===== THE DATA =====

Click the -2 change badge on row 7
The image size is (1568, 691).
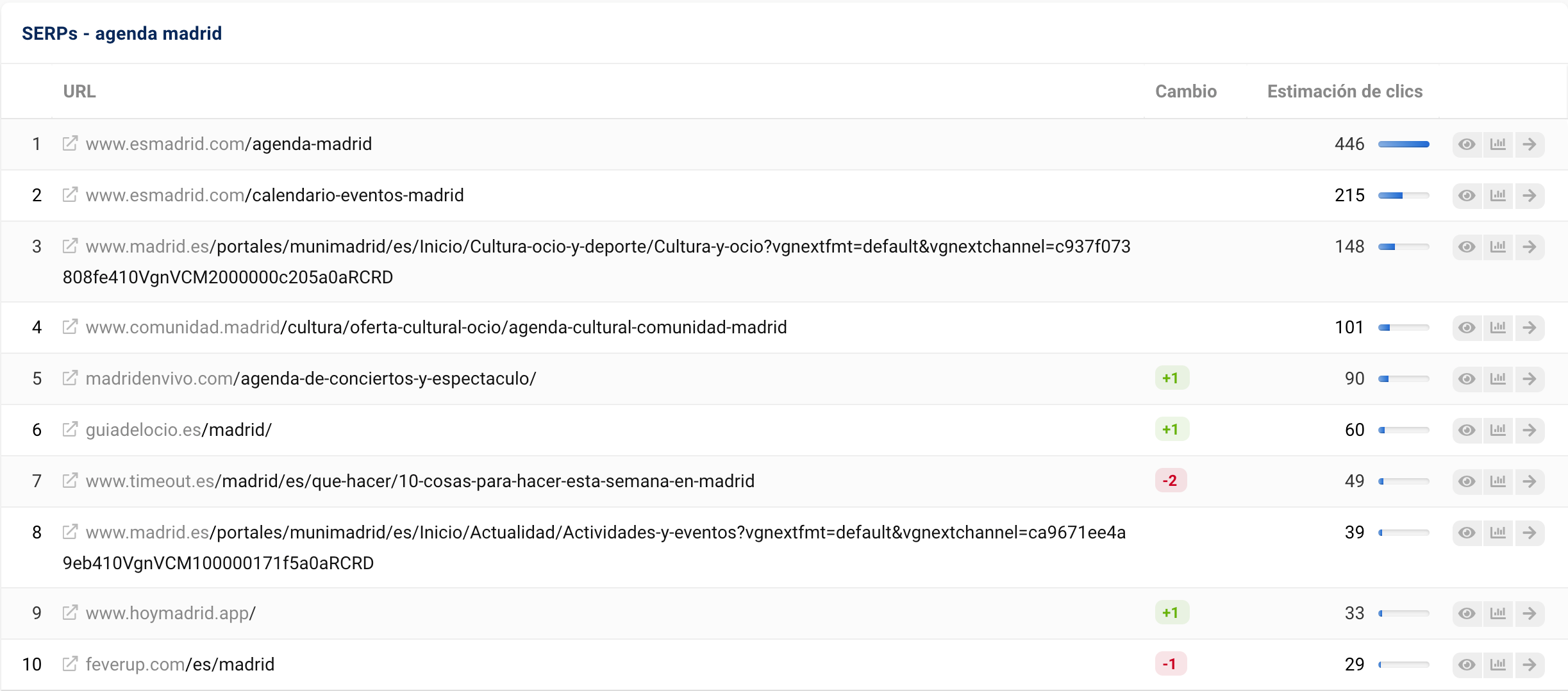(x=1170, y=481)
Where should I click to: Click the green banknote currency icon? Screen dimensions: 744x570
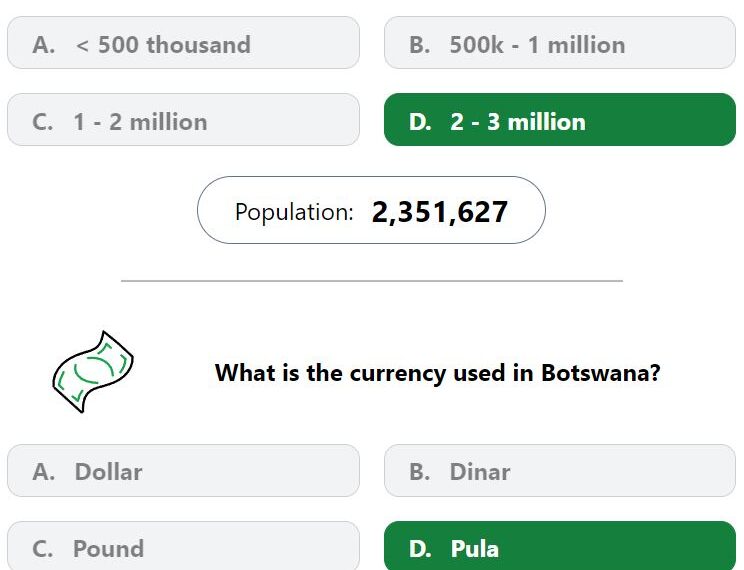click(93, 372)
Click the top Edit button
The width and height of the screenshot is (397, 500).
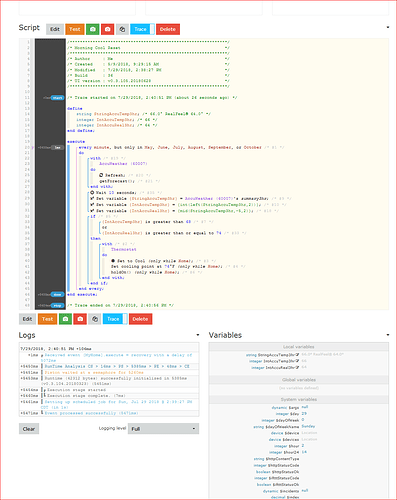pyautogui.click(x=55, y=29)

=====

• TASK: Transcribe the records above exactly, without images.

• EXERCISE OUTPUT:
Click the -2 change badge on row 7
The image size is (1568, 691).
(x=1170, y=481)
Where should I click to: Click the green banknote currency icon? Screen dimensions: 744x570
click(93, 372)
Click the top Edit button
The width and height of the screenshot is (397, 500).
pyautogui.click(x=55, y=29)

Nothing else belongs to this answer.